Ruby Hacking Guide - New chapters (and a bonus)

Vincent_I · April 5, 2006, 11:01am

Hi everyone,

Here they are, translations of chapter 3, 4 and 6 of the Ruby Hacking
Guide!
We know the translation is far from being perfect, and we welcome any
correction on the text or diagrams of any chapter (even chapter 2).
Please send them as patches (attached to the mail, not just in the
body of the message) on the rhg-discussion mailing list
(http://rubyforge.org/mailman/listinfo/rhg-discussion). The patches
should be done against the text files in the SVN repository
(http://rubyforge.org/scm/?group_id=1387).

We also introduced a new feature: previews. It means we put on the web
page chapters that have not be fully proofread and that may have
missing diagrams. They are labelled with a big ‘PREVIEW’ on it. So do
not hesitate to check our web page often to be able to read the
chapters before they are announced (and send us corrections!). For
example, the previews chapters released today were made available on
the web page more that one week ago.

I may repeat myself but we still need people to help, especially
translators. If you can, even if it’s only for one chapter, come help
us. Proofreaders are also welcome, the more they are, the better.
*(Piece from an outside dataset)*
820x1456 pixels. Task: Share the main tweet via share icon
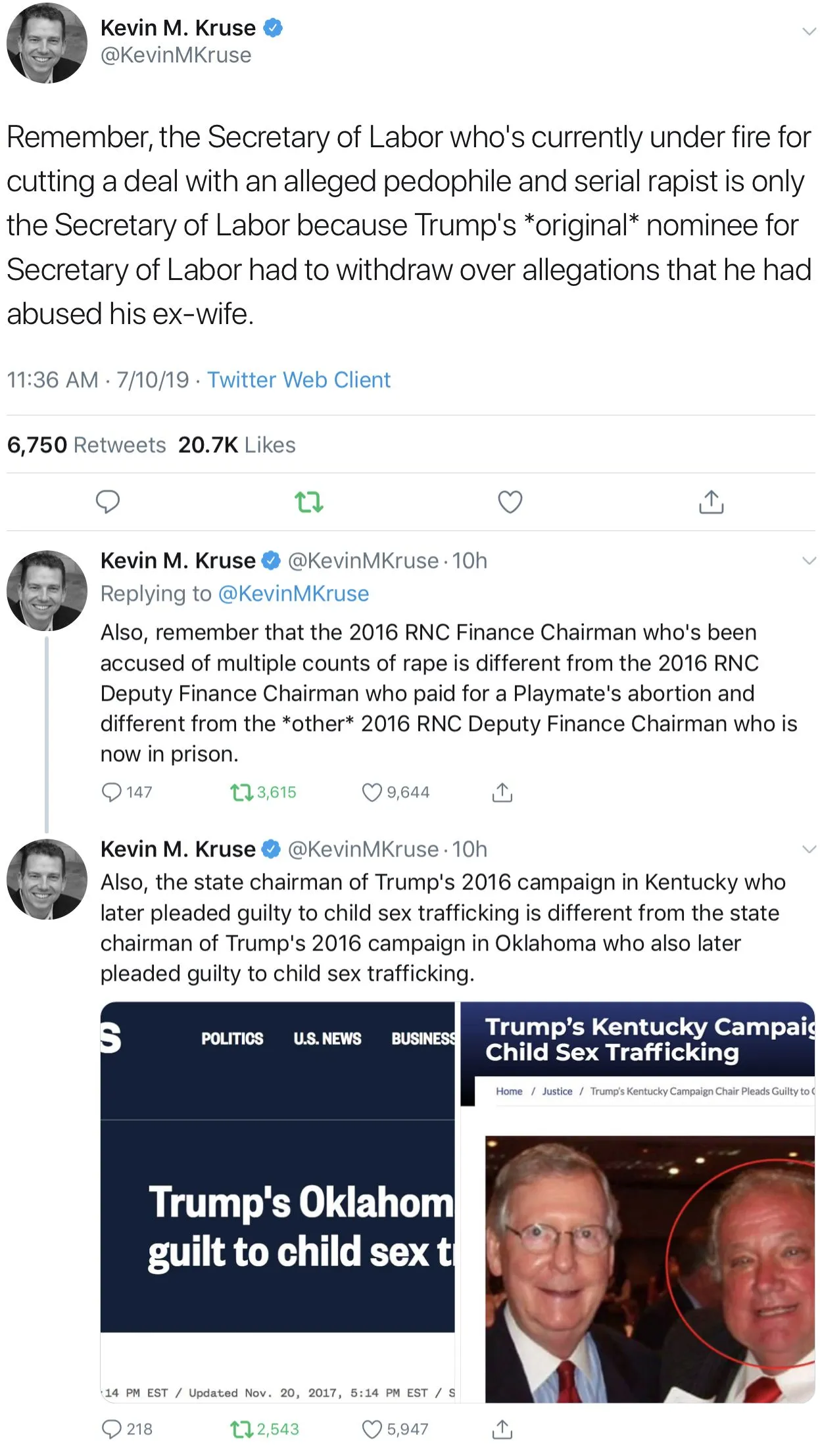point(711,502)
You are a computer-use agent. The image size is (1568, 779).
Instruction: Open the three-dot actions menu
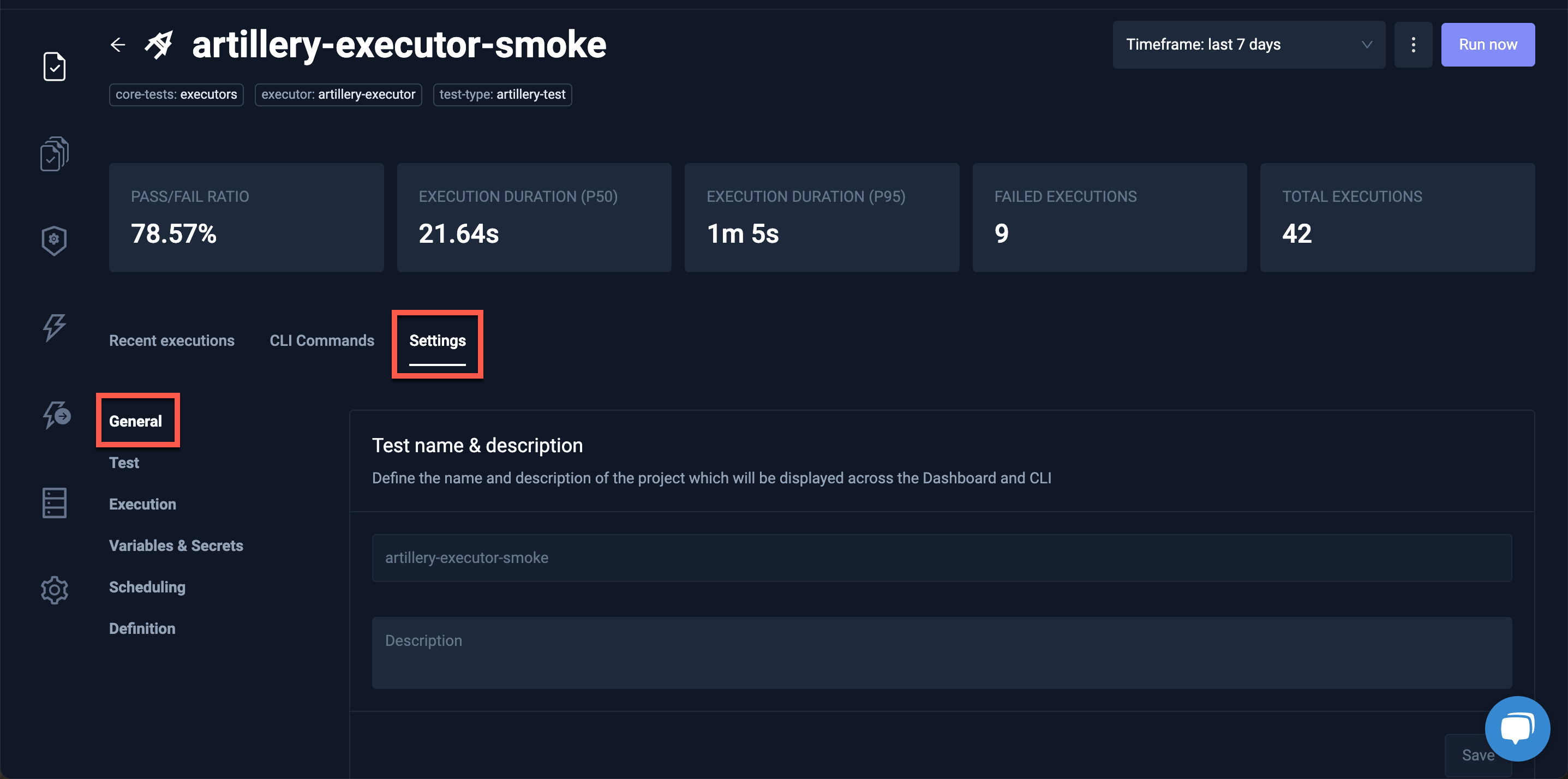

I would like to especially thank the following people for making it
possible:

Clifford Caoile for translating chapter 3
Meinrad R. for making the diagrams
Jim Driscoll for his proofreading
and of course Minero A. for allowing us to translate his book.

So if you want to read it, the official web page is still
http://rhg.rubyforge.org/ :).

But wait! Today I also have a bonus: a quick translation of matz’
YAPC::Asia 2006 slides. The slide in Japanese are available here:
http://www.rubyist.net/~matz/slides/yapc2006/
They are mainly about multilingualisation in Ruby 2. Many thanks to
matz for letting me post this translation and correcting my stupid
mistranslations.

For those who have no idea what TRON or Mojikyo is, and what are the
problems of Unicode in Japan, you should check this:
http://www.jbrowse.com/text/unij.html

So here comes the translation. It’s fact from being perfect, but it’s
still easier to understand than the Japanese version

– beginning of the translation
YAPC::Asia 2006

Ruby on Perl(s)

Yukihiro “Matz” Matsumoto
[email protected]

Copyright (c) 2006 Yukihiro “Matz” Matsumoto, No rights reserved though.

How was Ruby born?

in a Lisp(ish) system
I added object oriented capabilities
and took in some Perl functions
–
That’s why
Perl is Ruby’s big brother
–
Or
Ruby’s big sister
–
Therefore

Hello World is
print “hello world\n”
in Perl, Ruby or Python

But in PHP it’s

<?php echo "hello world"?>

quite different on this point

Ruby and Perl are similar but

Perl has everything
Ruby’s heart is object oriented
–
Ruby and Perl are similar but
Perl uses (most of the time) a functional word order
Ruby uses a Japanese word order
–
Functional word order

print reverse();

prints the reversed ARGV.

Japanese word order

ARGF.readlines.reverse.display

Take ARGF,
call readlines on it,
reverse readlines’ result,
display reverse’s result
(this is natural order in Japanese language)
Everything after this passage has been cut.